A nurse is planning care for a newly admitted client who has anorexia nervosa. Which of the following interventions should the nurse include in the plan?
Weigh the client weekly for the first month.
Notify the client about designated times for meals.
Negotiate with the client how much weight she should gain each week.
Decrease the client's daily intake of fiber.
The Correct Answer is B
A nurse is planning care for a newly admitted client who has anorexia nervosa. Which of the following interventions should the nurse include in the plan? The correct answer is choice B. Notify the client about designated times for meals.
Choice A rationale:
Weighing the client weekly for the first month is not an appropriate intervention in the initial care plan for a client with anorexia nervosa. While monitoring weight is essential, weekly weigh-ins may contribute to anxiety and distress in clients with eating disorders. The frequency of weigh-ins and the timing should be individualized based on the client's specific needs.
Choice B rationale:
Notifying the client about designated times for meals is a crucial intervention in the care plan for someone with anorexia nervosa. Establishing a structured meal schedule is important in promoting regular eating habits and preventing excessive exercise or other behaviors related to the disorder. Providing consistency in meal times can help the client regain control over their eating patterns.
Choice C rationale:
Negotiating with the client on how much weight she should gain each week is not a recommended approach in the initial stages of treatment for anorexia nervosa. Clients with this disorder often have distorted body image and unrealistic weight goals. It's important to set safe and appropriate weight gain goals based on the client's individual needs and in collaboration with a healthcare team, rather than negotiating arbitrary targets with the client.
Choice D rationale:
Decreasing the client's daily intake of fiber is not a suitable intervention in the care plan for anorexia nervosa. While dietary modifications may be necessary, reducing fiber intake can lead to constipation and other digestive issues. Any dietary changes should be made under the guidance of a registered dietitian or healthcare provider and should aim to restore a healthy and balanced diet.
Nursing Test Bank
Naxlex Comprehensive Predictor Exams
Related Questions
Correct Answer is A
Explanation
Choice A rationale:
Individuals with borderline personality disorder often have difficulty establishing and maintaining boundaries. Providing consistent and clear boundaries helps in promoting a structured and safe environment for the client.
Choice B rationale:
Encouraging the use of countertransference is not appropriate. Countertransference refers to the therapist or nurse's emotional reactions to the client, and it is generally not encouraged as a therapeutic approach.
Choice C rationale:
Maintaining consistency in assigning healthcare staff for the client is essential in promoting stability and reducing anxiety.
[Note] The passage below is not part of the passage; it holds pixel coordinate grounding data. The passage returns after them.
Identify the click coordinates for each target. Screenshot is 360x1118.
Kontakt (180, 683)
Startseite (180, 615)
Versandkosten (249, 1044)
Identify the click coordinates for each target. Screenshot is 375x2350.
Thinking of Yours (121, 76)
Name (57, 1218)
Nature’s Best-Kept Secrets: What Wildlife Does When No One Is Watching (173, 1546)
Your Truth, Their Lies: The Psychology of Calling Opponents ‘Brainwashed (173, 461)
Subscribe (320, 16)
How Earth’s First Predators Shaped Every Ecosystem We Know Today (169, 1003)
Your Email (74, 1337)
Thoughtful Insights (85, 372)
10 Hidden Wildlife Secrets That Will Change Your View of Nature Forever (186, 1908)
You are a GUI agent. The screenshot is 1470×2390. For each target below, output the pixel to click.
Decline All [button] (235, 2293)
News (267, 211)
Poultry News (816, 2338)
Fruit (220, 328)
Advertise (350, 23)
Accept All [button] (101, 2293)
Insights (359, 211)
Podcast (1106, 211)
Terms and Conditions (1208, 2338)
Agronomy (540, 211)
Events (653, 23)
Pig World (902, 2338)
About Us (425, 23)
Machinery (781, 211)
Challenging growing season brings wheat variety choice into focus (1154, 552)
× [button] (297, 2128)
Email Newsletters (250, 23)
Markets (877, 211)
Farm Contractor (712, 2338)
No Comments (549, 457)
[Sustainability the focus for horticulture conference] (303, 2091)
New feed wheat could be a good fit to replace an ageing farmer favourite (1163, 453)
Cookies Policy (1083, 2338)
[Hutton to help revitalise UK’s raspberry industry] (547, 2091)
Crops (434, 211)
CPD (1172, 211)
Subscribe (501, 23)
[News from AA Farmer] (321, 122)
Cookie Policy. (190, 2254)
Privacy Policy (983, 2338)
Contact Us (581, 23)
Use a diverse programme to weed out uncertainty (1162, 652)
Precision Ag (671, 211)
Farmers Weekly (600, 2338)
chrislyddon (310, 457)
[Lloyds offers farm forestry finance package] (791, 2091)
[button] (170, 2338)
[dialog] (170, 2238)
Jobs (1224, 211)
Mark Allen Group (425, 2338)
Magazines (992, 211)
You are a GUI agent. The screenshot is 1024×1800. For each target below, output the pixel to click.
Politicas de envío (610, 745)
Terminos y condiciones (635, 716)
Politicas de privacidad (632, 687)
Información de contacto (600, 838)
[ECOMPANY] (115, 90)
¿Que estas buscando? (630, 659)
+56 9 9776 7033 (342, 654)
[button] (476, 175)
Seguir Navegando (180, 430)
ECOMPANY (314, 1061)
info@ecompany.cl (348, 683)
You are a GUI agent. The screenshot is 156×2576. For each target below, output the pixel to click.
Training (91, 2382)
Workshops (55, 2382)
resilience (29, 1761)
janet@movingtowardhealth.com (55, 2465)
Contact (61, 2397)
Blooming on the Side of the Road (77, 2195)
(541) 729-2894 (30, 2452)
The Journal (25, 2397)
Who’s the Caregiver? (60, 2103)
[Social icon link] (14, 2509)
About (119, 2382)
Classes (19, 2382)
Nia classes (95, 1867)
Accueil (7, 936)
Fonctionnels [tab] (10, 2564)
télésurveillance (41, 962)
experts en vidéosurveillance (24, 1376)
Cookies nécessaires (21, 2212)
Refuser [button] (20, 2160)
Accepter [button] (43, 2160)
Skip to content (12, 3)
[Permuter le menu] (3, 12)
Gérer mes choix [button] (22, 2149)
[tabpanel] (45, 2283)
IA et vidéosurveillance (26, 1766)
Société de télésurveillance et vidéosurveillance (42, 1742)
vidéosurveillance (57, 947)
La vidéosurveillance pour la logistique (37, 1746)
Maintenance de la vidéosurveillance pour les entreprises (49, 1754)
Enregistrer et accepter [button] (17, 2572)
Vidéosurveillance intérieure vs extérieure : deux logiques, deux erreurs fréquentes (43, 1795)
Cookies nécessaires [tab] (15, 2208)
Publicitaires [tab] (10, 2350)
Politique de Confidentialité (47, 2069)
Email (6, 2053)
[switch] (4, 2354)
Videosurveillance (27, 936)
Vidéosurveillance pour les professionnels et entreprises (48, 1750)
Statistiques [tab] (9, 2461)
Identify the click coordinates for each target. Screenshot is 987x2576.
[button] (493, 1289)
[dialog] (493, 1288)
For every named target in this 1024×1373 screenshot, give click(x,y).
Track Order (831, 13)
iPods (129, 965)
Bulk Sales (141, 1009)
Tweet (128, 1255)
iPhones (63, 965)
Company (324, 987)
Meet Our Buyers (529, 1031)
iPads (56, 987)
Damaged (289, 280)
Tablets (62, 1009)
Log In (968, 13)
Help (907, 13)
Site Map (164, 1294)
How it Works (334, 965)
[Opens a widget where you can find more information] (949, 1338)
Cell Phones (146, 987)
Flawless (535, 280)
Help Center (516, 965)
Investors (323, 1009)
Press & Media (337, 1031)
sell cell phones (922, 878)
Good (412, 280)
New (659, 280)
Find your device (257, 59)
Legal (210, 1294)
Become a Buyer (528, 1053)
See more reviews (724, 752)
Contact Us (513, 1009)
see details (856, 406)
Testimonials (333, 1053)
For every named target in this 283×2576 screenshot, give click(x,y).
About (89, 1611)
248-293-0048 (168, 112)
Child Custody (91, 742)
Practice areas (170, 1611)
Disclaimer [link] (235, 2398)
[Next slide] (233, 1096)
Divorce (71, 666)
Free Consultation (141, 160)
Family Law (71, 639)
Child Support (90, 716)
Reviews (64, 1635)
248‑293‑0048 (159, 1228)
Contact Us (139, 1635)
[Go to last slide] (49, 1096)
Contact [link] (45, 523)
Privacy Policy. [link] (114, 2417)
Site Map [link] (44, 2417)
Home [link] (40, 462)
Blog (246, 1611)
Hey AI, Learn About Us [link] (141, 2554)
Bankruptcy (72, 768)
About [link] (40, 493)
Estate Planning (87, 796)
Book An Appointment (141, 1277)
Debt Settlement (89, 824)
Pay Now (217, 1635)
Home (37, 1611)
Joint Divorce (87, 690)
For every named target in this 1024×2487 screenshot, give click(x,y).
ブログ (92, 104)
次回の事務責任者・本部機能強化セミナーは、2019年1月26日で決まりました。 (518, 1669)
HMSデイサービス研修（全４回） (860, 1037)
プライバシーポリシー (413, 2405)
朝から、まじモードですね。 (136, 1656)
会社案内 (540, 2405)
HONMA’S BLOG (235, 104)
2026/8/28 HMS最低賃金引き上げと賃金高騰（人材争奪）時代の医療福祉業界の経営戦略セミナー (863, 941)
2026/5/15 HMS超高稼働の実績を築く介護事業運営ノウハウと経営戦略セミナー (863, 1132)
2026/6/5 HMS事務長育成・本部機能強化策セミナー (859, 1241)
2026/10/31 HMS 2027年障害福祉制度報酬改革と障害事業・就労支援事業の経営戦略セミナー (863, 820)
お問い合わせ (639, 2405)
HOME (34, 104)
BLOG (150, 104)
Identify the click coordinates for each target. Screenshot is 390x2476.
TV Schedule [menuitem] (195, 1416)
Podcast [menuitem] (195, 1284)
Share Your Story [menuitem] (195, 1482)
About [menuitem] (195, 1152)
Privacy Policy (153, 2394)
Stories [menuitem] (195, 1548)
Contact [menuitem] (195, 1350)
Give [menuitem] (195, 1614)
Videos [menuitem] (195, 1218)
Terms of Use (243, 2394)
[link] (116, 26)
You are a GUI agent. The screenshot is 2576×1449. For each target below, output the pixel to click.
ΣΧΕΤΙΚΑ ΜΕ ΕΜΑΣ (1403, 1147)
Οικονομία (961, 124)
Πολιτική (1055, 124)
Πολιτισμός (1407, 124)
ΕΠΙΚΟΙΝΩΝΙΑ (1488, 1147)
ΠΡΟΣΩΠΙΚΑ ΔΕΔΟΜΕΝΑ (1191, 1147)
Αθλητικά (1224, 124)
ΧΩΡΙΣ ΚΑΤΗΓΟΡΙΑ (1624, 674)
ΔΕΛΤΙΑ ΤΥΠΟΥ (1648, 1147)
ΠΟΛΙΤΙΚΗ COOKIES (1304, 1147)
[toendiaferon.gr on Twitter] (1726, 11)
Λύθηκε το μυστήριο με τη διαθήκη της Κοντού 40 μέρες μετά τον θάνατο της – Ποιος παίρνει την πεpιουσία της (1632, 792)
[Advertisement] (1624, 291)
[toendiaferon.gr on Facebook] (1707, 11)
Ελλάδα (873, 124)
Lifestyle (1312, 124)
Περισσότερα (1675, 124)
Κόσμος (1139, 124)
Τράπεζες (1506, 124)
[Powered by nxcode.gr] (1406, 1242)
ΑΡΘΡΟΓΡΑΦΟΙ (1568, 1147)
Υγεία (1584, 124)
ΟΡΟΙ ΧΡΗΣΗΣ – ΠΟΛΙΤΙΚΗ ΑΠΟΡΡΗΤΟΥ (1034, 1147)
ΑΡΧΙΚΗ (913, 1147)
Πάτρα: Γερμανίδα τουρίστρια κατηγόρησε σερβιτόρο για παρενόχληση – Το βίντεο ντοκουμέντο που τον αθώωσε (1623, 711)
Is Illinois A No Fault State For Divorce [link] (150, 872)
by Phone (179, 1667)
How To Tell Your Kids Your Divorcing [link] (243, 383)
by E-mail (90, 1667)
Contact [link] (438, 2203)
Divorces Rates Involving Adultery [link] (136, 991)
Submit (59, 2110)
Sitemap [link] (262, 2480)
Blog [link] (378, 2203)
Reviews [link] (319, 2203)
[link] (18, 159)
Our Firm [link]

This is a crucial aspect of care for clients with borderline personality disorder.
Choice D rationale:
Demonstrating a sympathetic attitude is important in providing compassionate care, but it should be balanced with maintaining professional boundaries and not allowing manipulation by the client. Sympathy alone may not be sufficient in effectively managing the client's condition.
Correct Answer is A
Explanation
A nurse is caring for a client who is undergoing electroconvulsive therapy. Which of the following tasks should the nurse delegate to an assistive personnel? The correct answer is choice A. Assist the client to ambulate for the first time following the procedure.
Choice A rationale:
Delegating the task of assisting the client to ambulate for the first time after electroconvulsive therapy (ECT) is appropriate. ECT can cause temporary disorientation and muscle weakness in clients. The client may need physical assistance to prevent falls and ensure their safety. Assistive personnel, under the nurse's supervision, can help the client stand, walk, and ensure their stability during this critical time.
Choice B rationale:
Witnessing the client's signature on the consent for the procedure is a critical nursing responsibility and cannot be delegated. This task ensures that the client has provided informed consent for the procedure, and it requires a licensed healthcare provider to verify the client's understanding and agreement.
Choice C rationale:
Giving the client atropine 30 minutes before the procedure involves administering a medication, which is a nursing responsibility. Atropine is used to reduce excessive salivation and bronchial secretions associated with ECT, and the administration of medication should be carried out by a licensed nurse.
Choice D rationale:
Checking the client's condition after the procedure is also a nursing responsibility. After ECT, clients may experience postictal confusion, disorientation, or temporary memory loss. The nurse must assess the client's vital signs, level of consciousness, and overall condition to ensure a safe recovery. This task requires nursing judgment and cannot be delegated to assistive personnel.